After the knee injury healed, he moved to the Ukrainian club Metalurh Donetsk and officially ended his career there. He then retracted his career and played one season with the Maltese club Valletta . There he made his debut in the first qualifying round of the Europa League in a 3-0 win against Icelandic club Keflavík ÍF .

National team

Between 1995 and 2004 he scored two goals in nine games for the Catalan football team . He made his debut in national dress in 1996 in a friendly against the German national soccer team . Cruyff played nine times for the Dutch national team in 1996 and was nominated for the 1996 European Football Championship by then coach Guus Hiddink .

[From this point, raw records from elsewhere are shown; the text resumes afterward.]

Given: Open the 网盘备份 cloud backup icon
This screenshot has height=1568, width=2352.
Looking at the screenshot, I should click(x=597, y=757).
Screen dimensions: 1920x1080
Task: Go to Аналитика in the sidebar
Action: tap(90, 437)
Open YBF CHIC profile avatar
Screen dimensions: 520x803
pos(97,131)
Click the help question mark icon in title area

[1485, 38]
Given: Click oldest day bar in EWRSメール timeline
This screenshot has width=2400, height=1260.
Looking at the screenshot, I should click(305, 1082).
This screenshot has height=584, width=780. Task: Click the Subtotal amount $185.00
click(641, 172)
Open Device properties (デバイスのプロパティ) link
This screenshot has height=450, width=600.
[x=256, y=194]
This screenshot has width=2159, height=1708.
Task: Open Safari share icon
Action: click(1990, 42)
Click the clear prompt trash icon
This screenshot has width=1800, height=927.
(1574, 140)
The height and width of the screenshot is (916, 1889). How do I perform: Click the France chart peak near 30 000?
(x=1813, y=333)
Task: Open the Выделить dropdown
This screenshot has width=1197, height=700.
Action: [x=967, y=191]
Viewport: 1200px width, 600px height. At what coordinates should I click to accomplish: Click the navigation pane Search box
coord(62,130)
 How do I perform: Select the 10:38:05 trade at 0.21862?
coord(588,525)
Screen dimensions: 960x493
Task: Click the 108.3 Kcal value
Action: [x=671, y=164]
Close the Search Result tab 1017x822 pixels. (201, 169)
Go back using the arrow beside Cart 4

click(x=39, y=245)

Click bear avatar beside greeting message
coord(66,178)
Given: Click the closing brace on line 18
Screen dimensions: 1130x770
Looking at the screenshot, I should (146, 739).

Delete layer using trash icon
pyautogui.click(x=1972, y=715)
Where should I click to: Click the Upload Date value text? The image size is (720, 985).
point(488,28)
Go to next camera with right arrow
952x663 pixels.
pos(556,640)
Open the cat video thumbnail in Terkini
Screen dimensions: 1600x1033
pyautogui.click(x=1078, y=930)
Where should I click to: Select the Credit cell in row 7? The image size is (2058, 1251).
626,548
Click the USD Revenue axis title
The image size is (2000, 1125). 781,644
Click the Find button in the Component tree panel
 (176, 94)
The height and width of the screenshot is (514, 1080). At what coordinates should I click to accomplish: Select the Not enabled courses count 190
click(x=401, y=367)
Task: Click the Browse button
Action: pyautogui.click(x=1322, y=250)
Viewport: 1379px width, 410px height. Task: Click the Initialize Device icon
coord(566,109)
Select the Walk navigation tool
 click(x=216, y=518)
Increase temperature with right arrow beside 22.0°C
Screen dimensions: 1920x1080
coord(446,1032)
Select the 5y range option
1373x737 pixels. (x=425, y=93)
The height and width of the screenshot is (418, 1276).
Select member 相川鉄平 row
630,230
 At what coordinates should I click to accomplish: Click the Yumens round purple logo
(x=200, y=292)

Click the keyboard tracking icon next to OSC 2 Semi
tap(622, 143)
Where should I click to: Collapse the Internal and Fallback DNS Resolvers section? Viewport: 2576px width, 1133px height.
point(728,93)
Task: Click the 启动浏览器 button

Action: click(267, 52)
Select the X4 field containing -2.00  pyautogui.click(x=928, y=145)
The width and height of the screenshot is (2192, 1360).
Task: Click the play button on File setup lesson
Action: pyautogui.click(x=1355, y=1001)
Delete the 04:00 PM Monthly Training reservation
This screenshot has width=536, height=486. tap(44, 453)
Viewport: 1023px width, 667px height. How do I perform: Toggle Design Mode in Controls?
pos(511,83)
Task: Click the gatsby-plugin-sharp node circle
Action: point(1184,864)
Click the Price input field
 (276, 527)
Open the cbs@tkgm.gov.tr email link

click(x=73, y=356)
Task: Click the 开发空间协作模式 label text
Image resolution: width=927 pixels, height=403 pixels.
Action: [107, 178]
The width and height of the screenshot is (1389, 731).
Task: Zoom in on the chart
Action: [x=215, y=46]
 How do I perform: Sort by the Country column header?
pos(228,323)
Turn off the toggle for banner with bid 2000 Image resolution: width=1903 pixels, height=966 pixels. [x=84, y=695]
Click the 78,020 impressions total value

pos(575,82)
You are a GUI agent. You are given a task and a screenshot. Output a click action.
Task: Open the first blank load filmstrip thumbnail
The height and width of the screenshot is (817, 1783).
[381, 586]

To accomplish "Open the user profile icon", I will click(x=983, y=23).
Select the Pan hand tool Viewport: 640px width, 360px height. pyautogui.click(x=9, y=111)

Career as a trainer and sports director

During his knee injury, he coached the Dutch club De Volewijckers from 2004 to 2006 and gained match practice there. In his last season as a footballer, he also acted as an assistant coach at Valletta FC. After his career as a soccer player ended in 2010, he became sports director at AEK Larnaka .

From the 2012/13 season until the end of the 2016/17 season he was sports director at Maccabi Tel Aviv. At the beginning of 2017, he first fired the Georgian head coach Schota Arweladze to install himself as an interim coach. On February 11, 2017, he presented the Portuguese Lito Vidigal in this role as his successor, who also became his predecessor on July 1, 2017, because on this date Cruyff dismissed Vidigal again and made himself head coach. In 2018 he worked for Chongqing Lifan in the first Chinese soccer league . In January 2020, Jordi Cruyff was presented as the new national coach by the Ecuadorian Football Association. As a result of the COVID-19 pandemic , he resigned from his position in June 2020, although he had not yet looked after the Ecuadorian national team at any game.

Titles, achievements and awards

FC Barcelona

Manchester United

Web links

Commons : Jordi Cruijff  - Collection of images, videos and audio files

Individual evidence

  1. Football: Lightning Rods of Frustration - DER SPIEGEL 12/1995. Retrieved May 29, 2020 .
  2. a b c Jordi Cruyff in the database of transfermarkt.de . Retrieved August 17, 2017.
  3. transfermarkt.de : Israel: Cruyff son becomes sports director of Maccabi Tel Aviv
  4. Official: Jordi Cruyff becomes Ecuador's new head coach. January 2, 2020, accessed on May 29, 2020 .
  5. Surprise in Ecuador: Jordi Cruyff resigns. Retrieved on July 23, 2020 (German).